Homegrown carrots are delicious. They have far more flavour than anything you can buy. Make the most of their natural sweetness with this dairy free carrot cake recipe. It’s tasty, easy and a great thing to share with friends for morning coffee.
- 175g light muscovado sugar
- 175ml sunflower oil
- 3 large eggs, lightly beaten
- 140g grated carrots (about 3 medium carrots)
- 100g plump raisins
- Grated zest of 1 large orange
- 175g self-raising flour
- 1 teaspoon bicarbonate of soda
- 1 teaspoon ground cinnamon
- ½ teaspoon grated nutmeg (freshly grated will give the best flavour)
For the frosting
- 175g icing sugar
- 1½-2 tablespoons orange juice
- Preheat the oven to 180C/Gas 4/fan 160C. Oil and line the base and sides of an 18cm square cake tin with greaseproof paper.

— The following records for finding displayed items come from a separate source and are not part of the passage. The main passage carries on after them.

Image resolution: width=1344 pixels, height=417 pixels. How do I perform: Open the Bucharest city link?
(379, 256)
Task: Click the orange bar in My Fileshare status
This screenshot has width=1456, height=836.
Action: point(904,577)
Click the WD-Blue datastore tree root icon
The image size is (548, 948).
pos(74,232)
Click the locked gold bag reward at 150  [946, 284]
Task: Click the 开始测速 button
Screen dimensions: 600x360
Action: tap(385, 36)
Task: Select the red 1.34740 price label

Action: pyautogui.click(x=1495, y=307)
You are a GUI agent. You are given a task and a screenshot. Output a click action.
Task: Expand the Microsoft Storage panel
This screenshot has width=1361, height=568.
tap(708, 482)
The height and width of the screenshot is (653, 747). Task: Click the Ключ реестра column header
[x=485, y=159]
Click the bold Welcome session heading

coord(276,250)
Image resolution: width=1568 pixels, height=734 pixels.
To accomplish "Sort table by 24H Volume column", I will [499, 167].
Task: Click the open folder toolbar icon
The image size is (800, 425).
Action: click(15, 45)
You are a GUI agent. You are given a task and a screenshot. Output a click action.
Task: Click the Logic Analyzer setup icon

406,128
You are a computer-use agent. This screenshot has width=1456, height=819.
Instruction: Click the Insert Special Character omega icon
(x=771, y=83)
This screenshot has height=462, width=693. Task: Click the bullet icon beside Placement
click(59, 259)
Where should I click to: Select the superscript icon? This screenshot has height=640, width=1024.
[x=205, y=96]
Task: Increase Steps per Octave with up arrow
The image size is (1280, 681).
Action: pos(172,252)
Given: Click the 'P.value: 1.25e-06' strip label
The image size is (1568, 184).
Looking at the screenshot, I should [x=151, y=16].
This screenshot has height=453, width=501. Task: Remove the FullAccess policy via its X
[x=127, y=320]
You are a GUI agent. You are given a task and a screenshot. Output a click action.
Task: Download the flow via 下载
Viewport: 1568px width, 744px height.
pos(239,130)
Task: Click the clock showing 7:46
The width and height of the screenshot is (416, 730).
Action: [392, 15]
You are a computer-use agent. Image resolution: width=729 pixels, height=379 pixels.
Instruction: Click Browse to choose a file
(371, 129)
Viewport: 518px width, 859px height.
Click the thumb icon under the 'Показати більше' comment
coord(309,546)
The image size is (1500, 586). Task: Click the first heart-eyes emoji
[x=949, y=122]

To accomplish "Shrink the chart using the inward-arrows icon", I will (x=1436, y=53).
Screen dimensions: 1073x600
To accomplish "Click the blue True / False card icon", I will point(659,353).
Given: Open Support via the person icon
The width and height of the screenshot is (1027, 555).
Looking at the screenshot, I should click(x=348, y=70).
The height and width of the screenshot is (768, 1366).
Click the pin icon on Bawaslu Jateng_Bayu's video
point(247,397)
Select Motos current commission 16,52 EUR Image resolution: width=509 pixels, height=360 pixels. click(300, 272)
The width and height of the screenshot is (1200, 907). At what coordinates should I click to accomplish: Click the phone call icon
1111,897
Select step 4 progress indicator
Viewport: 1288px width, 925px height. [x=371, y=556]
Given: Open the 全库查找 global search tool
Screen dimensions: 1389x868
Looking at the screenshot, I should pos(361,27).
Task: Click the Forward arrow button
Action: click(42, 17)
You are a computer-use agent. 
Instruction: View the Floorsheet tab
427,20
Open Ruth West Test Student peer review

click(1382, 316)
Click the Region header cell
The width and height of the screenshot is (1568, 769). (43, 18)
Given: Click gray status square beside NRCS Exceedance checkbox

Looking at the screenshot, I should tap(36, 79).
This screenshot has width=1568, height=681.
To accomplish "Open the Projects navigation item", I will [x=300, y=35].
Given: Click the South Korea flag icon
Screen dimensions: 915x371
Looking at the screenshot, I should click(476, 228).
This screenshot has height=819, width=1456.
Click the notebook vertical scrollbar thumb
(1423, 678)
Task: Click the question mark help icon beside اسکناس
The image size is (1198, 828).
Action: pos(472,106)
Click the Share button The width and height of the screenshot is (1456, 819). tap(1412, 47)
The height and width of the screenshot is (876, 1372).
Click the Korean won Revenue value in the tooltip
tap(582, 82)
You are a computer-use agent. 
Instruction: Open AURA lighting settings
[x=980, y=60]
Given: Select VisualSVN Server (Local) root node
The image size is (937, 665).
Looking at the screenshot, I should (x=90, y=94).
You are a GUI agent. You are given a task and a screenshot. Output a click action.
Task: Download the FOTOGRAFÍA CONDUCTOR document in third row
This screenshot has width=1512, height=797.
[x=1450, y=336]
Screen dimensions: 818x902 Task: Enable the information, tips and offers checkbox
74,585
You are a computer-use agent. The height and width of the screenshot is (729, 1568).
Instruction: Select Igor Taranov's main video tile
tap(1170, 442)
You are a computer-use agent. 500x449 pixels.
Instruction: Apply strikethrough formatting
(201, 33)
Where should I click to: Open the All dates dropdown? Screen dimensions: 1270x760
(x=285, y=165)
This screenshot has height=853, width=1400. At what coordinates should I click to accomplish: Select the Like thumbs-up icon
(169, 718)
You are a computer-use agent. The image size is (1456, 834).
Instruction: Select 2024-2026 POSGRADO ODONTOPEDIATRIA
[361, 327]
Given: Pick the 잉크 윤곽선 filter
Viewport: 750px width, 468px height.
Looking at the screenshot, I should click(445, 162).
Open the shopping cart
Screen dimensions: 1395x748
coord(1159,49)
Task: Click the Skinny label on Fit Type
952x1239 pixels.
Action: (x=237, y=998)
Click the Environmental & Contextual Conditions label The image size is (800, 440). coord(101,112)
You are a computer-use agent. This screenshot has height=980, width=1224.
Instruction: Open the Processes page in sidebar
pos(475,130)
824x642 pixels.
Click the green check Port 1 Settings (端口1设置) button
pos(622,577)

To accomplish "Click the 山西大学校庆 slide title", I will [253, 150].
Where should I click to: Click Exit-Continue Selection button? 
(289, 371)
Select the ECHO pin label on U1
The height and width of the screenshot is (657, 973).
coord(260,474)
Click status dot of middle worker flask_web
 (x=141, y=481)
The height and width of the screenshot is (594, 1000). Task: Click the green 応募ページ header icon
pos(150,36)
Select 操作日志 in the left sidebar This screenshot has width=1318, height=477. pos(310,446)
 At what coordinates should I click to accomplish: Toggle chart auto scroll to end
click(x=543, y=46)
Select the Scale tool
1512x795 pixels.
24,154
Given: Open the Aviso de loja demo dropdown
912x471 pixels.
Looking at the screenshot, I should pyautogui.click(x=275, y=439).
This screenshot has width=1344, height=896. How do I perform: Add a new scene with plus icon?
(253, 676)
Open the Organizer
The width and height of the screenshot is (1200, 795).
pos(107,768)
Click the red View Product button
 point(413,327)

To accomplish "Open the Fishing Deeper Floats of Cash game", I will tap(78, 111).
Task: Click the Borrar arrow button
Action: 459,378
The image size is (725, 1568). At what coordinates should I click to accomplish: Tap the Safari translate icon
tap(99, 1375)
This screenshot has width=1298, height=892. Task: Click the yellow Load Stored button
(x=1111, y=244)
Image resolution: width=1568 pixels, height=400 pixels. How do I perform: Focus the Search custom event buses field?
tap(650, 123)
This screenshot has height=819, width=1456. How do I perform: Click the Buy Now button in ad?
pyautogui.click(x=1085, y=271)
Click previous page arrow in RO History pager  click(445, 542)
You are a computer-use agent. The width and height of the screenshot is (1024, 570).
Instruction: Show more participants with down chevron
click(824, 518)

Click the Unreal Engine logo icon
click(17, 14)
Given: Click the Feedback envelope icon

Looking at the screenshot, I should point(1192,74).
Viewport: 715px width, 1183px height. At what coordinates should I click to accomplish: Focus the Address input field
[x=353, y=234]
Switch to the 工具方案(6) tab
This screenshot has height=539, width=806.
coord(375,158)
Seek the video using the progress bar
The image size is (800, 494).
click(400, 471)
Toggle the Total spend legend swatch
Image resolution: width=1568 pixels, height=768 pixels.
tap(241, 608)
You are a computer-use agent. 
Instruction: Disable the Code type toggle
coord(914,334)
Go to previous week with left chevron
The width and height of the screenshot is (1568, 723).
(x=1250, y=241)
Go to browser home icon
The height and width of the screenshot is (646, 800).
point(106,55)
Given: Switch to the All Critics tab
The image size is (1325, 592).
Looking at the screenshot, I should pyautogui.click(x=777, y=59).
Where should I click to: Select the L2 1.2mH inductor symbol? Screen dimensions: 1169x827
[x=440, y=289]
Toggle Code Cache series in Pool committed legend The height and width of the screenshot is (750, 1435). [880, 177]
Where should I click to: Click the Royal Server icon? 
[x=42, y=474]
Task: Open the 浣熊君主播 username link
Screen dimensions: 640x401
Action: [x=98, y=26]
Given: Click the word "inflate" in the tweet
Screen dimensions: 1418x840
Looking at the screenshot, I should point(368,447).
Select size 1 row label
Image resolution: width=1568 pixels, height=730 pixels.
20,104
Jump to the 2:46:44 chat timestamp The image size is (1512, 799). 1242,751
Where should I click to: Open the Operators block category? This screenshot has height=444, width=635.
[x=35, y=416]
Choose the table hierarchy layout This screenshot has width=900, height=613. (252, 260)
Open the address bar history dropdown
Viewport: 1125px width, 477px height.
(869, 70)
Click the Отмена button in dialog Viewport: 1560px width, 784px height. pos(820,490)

- Tip the sugar into a large mixing bowl, pour in the oil and add the eggs. Lightly mix with a wooden spoon. Stir in the grated carrots, raisins and orange rind.
- Mix the flour with the bicarbonate of soda and spices, then sift into the bowl with the other ingredients. Lightly mix all together, until even, fairly soft and almost runny.
- Pour the mixture into the prepared tin and bake for 40- 45 minutes, until it feels firm and springy when you press it in the centre. Cool in the tin for 5 minutes, then turn it out, peel off the paper and cool on a wire rack.
- Beat together the frosting ingredients in a small bowl until smooth and runny like single cream. Put the cake on a serving plate and boldly drizzle the icing back and forth in diagonal lines over the top, letting it drip down the sides.